Nel 2020 ricavi per 159 miliardi di dollari
Nel 2020, i ricavi dell’industria videoludica sono stati stimati in 159,3 miliardi di dollari, facendo segnare un + 9,3% rispetto al 2019. Il boom è dovuto a due cause: la pandemia di Covid-19, che almeno nelle sue prime fasi ha costretto le persone a restare nelle proprie abitazioni, e una migliore capacità dei Gaming Studios (in breve: i produttori di videogame) di realizzare un intrattenimento sempre più sofisticato e attraente. Sono lontani i tempi in cui i videogiocatori erano chiamati a premere due o tre tasti per muovere un personaggio su uno schermo scarsamente illuminato; oggi con i videogiochi è possibile non solo migliorare l’economia, ma anche diffondere al mondo particolari messaggi culturali e, come detto, raccogliere big data.

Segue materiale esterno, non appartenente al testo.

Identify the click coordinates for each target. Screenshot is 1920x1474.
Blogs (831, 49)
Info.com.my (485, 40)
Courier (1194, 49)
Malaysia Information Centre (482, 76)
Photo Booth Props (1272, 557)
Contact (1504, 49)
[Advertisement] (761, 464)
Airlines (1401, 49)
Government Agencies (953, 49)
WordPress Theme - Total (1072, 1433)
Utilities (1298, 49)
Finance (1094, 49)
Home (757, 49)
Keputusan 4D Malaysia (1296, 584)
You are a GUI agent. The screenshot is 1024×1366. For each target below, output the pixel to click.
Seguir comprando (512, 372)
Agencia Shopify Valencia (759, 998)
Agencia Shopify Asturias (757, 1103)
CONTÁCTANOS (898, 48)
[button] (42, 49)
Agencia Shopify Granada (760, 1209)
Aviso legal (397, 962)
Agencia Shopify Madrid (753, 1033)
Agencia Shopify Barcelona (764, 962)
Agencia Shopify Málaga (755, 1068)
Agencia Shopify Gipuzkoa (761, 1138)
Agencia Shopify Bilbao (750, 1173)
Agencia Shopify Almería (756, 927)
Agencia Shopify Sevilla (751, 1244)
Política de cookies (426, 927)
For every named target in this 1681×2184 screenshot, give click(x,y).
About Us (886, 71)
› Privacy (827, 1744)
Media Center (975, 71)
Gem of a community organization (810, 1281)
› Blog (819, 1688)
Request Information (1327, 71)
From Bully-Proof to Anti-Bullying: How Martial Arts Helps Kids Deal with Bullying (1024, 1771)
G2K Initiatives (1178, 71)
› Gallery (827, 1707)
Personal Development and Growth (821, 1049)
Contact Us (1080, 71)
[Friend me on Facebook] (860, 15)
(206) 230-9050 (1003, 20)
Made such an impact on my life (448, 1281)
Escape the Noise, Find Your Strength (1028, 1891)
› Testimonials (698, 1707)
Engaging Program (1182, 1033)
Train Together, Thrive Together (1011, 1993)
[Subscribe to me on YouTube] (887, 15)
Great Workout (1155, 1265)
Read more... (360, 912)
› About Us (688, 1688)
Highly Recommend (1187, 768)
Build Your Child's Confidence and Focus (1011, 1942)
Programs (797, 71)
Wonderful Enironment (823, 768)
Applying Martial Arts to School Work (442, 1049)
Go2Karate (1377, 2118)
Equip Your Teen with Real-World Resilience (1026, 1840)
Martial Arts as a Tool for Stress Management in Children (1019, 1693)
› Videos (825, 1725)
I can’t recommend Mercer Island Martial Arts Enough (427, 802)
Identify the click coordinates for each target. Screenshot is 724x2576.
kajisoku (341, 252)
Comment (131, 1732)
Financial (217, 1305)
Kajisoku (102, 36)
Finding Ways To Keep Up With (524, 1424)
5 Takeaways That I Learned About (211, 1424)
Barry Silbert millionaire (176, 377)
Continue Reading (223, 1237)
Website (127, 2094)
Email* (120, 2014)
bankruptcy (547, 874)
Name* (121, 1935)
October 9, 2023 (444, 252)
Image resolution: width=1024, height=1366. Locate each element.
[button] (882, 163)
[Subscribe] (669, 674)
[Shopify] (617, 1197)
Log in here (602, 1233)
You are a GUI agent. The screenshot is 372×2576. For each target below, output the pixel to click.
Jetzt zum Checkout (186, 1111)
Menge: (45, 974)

La Cina entra in partita. E vuole vincere
Uno degli ultimi Paesi ad aver intuito queste e altre potenzialità dei videogiochi è la Cina. Tencent, ad esempio, colosso cinese le cui filiali forniscono anche servizi per intrattenimento, ha da poco acquistato due Gaming Studios occidentali: la britannica Sumo (accordo da 1,27 miliardi di dollari) e la svedese Stunlock Studios (importo non divulgato, anche se in questo caso l’azienda cinese ha ottenuto la quota di maggioranza al termine di un rapporto coltivato anni). Accanto al ritorno economico, Pechino avrà sicuramente pensato ad altro. I videogiochi, infatti, pur intrattenendo i giocatori possono includere forti connotati politici. Basta pensare alle definizioni di bene e male rintracciabili nelle trame dei titoli; negli ultimi decenni, dato che i più influenti Gaming Studios erano occidentali, il bene coincideva quasi sempre con i valori occidentali, come la libertà di parola e la democrazia. Al contrario, gli studi di videogiochi acquisiti da aziende cinesi potrebbero – legittimamente dal punto di vista delle loro strategie di mercato – adattare sempre di più i loro contenuti ai valori cinesi. Forse in attesa di entrare a gamba tesa nel settore, così da imprimere nuovi significati valoriali negli utenti, la Cina ha provato un colpo di coda per omogeneizzare i videogiochi globali. Il Dragone ha proposto una mozione presso l’Organizzazione internazionale per la normazione (ISO) per trattare i videogiochi come un prodotti tecnici e non artistici. Alla fine la mozione è stata respinta, ma la strategia cinese resta chiara: vincere anche la partita dei videogiochi.
Una fetta rilevante dell’industria del gaming è già della cinese Tencent
In che modo? Puntando sui suoi campioni, primo tra tutti Tencent. Questo colosso, che abbiamo già presentato, può vantare centinaia di investimenti nei settori più disparati, compreso quello dei videogiochi. L’azienda cinese controlla il 100% della statunitense Riot Games, sviluppatrice della saga League of Legendes, gioco per Pc più popolare al mondo con un fatturato di oltre 1,3 miliardi di dollari all’anno. Ma Tencent controlla, tra gli altri, anche il 40% di Epic Games, che ha pubblicato Fortnite, un’altra saga videoludica famosissima e redditizia, l’11,5% di Bluehole (PlayerUnknown’s Battlegrounds), il 5% di Ubisoft (in questo caso l’azienda ha aiutato Ubisoft a sopravvivere a un’acquisizione ostile da parte di Vivendi), il 5% di Blizzard, l’80% di Path of Exile, Grinding Gear Games, l’84,3% di Supercell (investimento di 8,6 miliardi di dollari: uno dei maggiori acquisti nella storia dei videogiochi), il 9% di Frontier Developments , il 13,5% di Kakao, il 5% di Paradox Interactive , il 36% di Fatshark e il 29% di Funcom. E la lista potrebbe presto allargarsi.